# [Work instructions]
Nothing but the listing below, retyped exactly, should appear in the answer.

◆ ◆ ◆ ◆ ◆ ◆ ◆

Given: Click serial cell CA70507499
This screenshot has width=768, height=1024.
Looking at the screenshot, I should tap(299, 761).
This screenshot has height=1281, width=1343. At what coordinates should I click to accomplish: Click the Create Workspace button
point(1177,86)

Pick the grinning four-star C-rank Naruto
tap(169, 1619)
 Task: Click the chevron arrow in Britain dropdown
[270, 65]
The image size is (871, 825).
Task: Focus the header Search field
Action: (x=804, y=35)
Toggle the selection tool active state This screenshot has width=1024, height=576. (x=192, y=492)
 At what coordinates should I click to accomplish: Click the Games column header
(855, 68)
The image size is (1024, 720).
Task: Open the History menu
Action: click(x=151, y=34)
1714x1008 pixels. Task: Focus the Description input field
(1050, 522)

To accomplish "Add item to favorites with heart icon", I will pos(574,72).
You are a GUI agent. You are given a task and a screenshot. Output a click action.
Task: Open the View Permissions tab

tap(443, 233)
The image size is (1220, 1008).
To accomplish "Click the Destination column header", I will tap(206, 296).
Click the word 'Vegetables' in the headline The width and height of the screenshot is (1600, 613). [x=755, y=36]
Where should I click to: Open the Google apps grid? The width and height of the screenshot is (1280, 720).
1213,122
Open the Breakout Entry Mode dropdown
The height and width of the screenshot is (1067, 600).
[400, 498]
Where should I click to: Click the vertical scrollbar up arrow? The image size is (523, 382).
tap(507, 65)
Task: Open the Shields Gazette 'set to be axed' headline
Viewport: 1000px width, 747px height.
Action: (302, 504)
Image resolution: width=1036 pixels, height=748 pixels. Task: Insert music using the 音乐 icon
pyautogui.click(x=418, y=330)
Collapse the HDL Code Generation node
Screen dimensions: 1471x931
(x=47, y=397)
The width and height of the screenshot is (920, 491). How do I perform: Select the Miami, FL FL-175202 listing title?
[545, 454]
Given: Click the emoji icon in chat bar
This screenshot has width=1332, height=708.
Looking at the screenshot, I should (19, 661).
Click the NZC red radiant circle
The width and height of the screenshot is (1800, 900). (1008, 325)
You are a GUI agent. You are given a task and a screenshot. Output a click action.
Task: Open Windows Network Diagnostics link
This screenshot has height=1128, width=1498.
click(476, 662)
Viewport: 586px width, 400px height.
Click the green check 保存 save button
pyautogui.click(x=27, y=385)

◆ ◆ ◆ ◆ ◆ ◆ ◆

# [Answer to the exercise]
Given: Click serial cell CA70507499
This screenshot has width=768, height=1024.
Looking at the screenshot, I should tap(299, 761).
This screenshot has height=1281, width=1343. At what coordinates should I click to accomplish: Click the Create Workspace button
point(1177,86)

Pick the grinning four-star C-rank Naruto
tap(169, 1619)
 Task: Click the chevron arrow in Britain dropdown
[270, 65]
The image size is (871, 825).
Task: Focus the header Search field
Action: (x=804, y=35)
Toggle the selection tool active state This screenshot has width=1024, height=576. (x=192, y=492)
 At what coordinates should I click to accomplish: Click the Games column header
(855, 68)
The image size is (1024, 720).
Task: Open the History menu
Action: click(x=151, y=34)
1714x1008 pixels. Task: Focus the Description input field
(1050, 522)

To accomplish "Add item to favorites with heart icon", I will pos(574,72).
You are a GUI agent. You are given a task and a screenshot. Output a click action.
Task: Open the View Permissions tab

tap(443, 233)
The image size is (1220, 1008).
To accomplish "Click the Destination column header", I will tap(206, 296).
Click the word 'Vegetables' in the headline The width and height of the screenshot is (1600, 613). [x=755, y=36]
Where should I click to: Open the Google apps grid? The width and height of the screenshot is (1280, 720).
1213,122
Open the Breakout Entry Mode dropdown
The height and width of the screenshot is (1067, 600).
[400, 498]
Where should I click to: Click the vertical scrollbar up arrow? The image size is (523, 382).
tap(507, 65)
Task: Open the Shields Gazette 'set to be axed' headline
Viewport: 1000px width, 747px height.
Action: (302, 504)
Image resolution: width=1036 pixels, height=748 pixels. Task: Insert music using the 音乐 icon
pyautogui.click(x=418, y=330)
Collapse the HDL Code Generation node
Screen dimensions: 1471x931
(x=47, y=397)
The width and height of the screenshot is (920, 491). How do I perform: Select the Miami, FL FL-175202 listing title?
[545, 454]
Given: Click the emoji icon in chat bar
This screenshot has width=1332, height=708.
Looking at the screenshot, I should (19, 661).
Click the NZC red radiant circle
The width and height of the screenshot is (1800, 900). (1008, 325)
You are a GUI agent. You are given a task and a screenshot. Output a click action.
Task: Open Windows Network Diagnostics link
This screenshot has height=1128, width=1498.
click(476, 662)
Viewport: 586px width, 400px height.
Click the green check 保存 save button
pyautogui.click(x=27, y=385)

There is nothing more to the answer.